January 11, 2011 at 11:35 am #165691AaronParticipant
I am seeing all this negative stuff about Landscape Architeture in the USA about the place; re, no work, crap pay, no repect from other professionals, even a ‘Glorified Gardener title’ comes across in my net surfing activities. I am thinking of coming to work there some day, OR WAS! So my question; is this just a few silly wingers saying this stuff ( apart from the current employment situation of course, im talking in general here). Or is this a deep seeded industry cultural thing over there? I find this stuff written so much its quite bewildering; but then again the net is often a place where people come to whine about stuff; when the happy people are just going about there business.
Also people on here from other places; do you/have you experienced this type of thing? Im not talking about normal meaningless workplace/industry power tripping and ego here (you can get that in any job); im talking something much deeper…January 11, 2011 at 12:48 pm #165695Andrew Garulay, RLAParticipant
I think you need always to look at who is saying what. The dissatisfaction is more related to expectations resulting in disappointment. There were lots of reasons to have high expectations for those who began the process of going to school between four and twelve years ago. The expectation was that you’d come out of school into a $50k job with all other employers fighting over you. You either believed that this was going to go on for ever like a rookie real estate broker, or you knew it was the “landscape architecture bubble” that would pop like it always does. That is as old as the profession.
A new expectation was that we were going to be in positions to save the environment and implement social justice because it is easy to make correlations between what we do and these issues. I believe that because there are so many people with strong feelings on these issues and no clear profession where they could land there was a strong recruitment of like minded students with great expectations. The missing link is the actual jobs that allow you to do this as the main purpose of your job. We all use these skills to influence the outcome of any project, but the idea that it is the center of the profession is quite misguided.
Bottom line: Measure the opinion of the state of the profession with the expectations of those making the opinion.January 11, 2011 at 2:55 pm #165694Theodore TegenParticipant
but then again the net is often a place where people come to whine about stuff; when the happy people are just going about there business.
I think you nailed it right there. I browse some automotive forums from time to time, and it’s the same thing there; you really only here about people’s problems with their vehicles, and rarely hear someone saying “oh man this car is so great! There is never anything wrong with it!”
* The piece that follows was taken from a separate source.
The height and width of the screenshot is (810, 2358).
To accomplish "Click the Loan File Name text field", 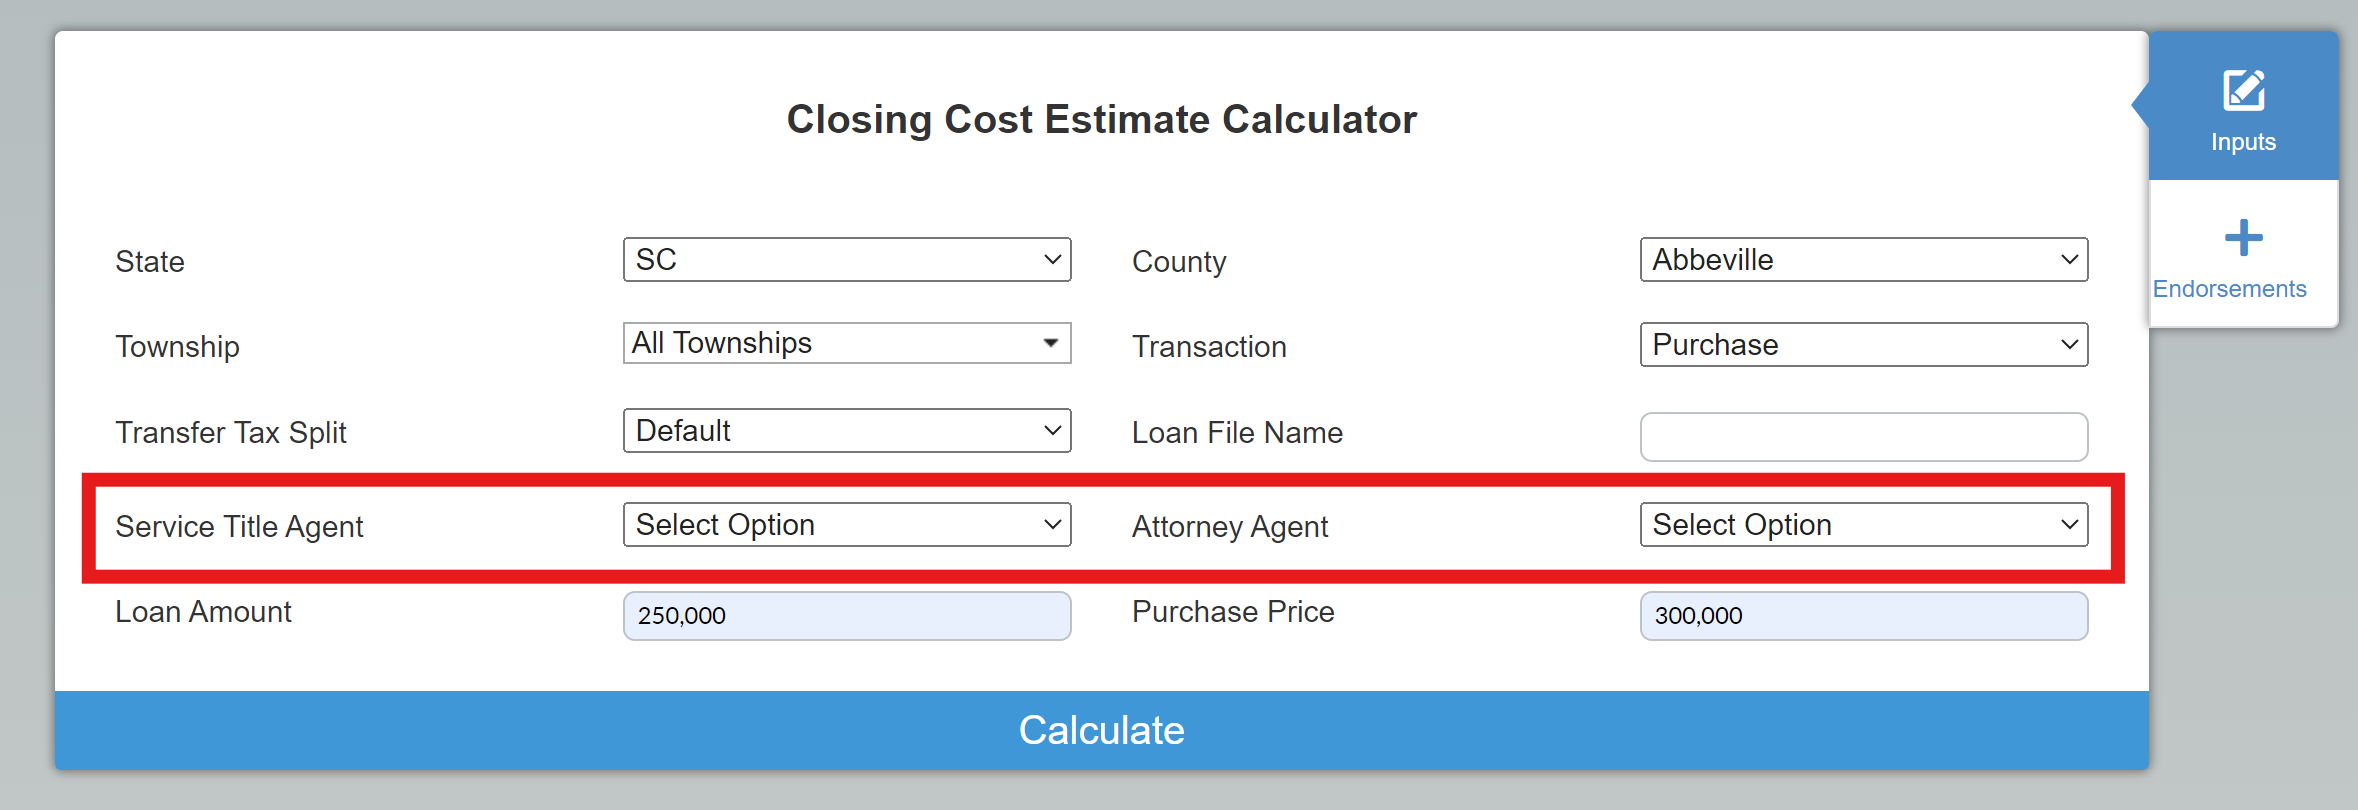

So I think you’re quite right in that people often voice complaints, but rarely voice praise.January 11, 2011 at 5:55 pm #165693Kevin J. GaughanParticipant
I’ll voice some praise. I think the US is a great place to be a landscape architect. Sure we have some identity issues here…but I have done enough traveling to realize that that is the case pretty much anywhere. I work for a small firm which focuses mostly on high end residential design, and we work with some fantastic architects who really do respect our professional skills. Because of this mutual respect, we have had to opportunity to truly collaborate…not just with architects, but builders and civil engineers as well. Being located in the Chesapeake watershed, sustainability and stormwater management are issues that are always on the table when we meet with clients, which gives us not only the opportunity to educate our clients, but also the be free to do the right thing, environmentally, with little pushback.
I may be a unique case…but I don’t believe it is true. I just think, like you mentioned, that others who are getting to practice this way are having too much fun designing to take the time to write posts about how great things are going. Lastly, based on the amount of work we have coming into our office (enough to let us hire another employee), it looks like the economy is well on it way back.
Cheers to a great 2011!January 11, 2011 at 7:00 pm #165692AnonymousInactive
Landscape architecture is still a new profession that after 100 years is still trying to define itself. Some times there are allied professionals that don’t give the profession the respect it deserves. There are architects and civil engineers that think they can do what we do. Some can, but most can’t. Some of them have dealt with flighty LAs who have very little technical ability, so they’ve concluded that all LAs do is “bush things up” and put curves where there should be straight lines. But, when they run into a solid LA who can speak their language, grade and drain a site efficiently, design a project that comes in under budget, make all the deadlines and on-top of all that create an aesthetically pleasing place, they’ll give that person all of the respect in the world. I would say most LAs over here are pretty serious about our craft, but for some it’s just a job.
As far as pay is concerned, I’ve lived a decent lifestyle for the last 20+ years. I’m not rich, but prior to the economic downturn I pretty much did all of the things I enjoyed doing. I’ve had to move around the country a bit to maintain work, but how can a guy who makes a living walking around undeveloped sites, talking with (mostly) cool clients, designing landscapes and spending a lot of time around construction projects, but never getting sweaty or dirty complain? Landscape Architecture here in the States is not perfect, but it’s the perfect profession for me.
Honestly, I think you’re hearing a lot of whining and belly aching about the profession at this time because a lot of people are out of work right now and they have time to vent on Land8. Another thing is some folks are disenchanted with the profession because it’s not as “green” as they feel it should be. Lastly I think a lot of people are just whiners. If they‘re not whining about one thing, they’re whining about another.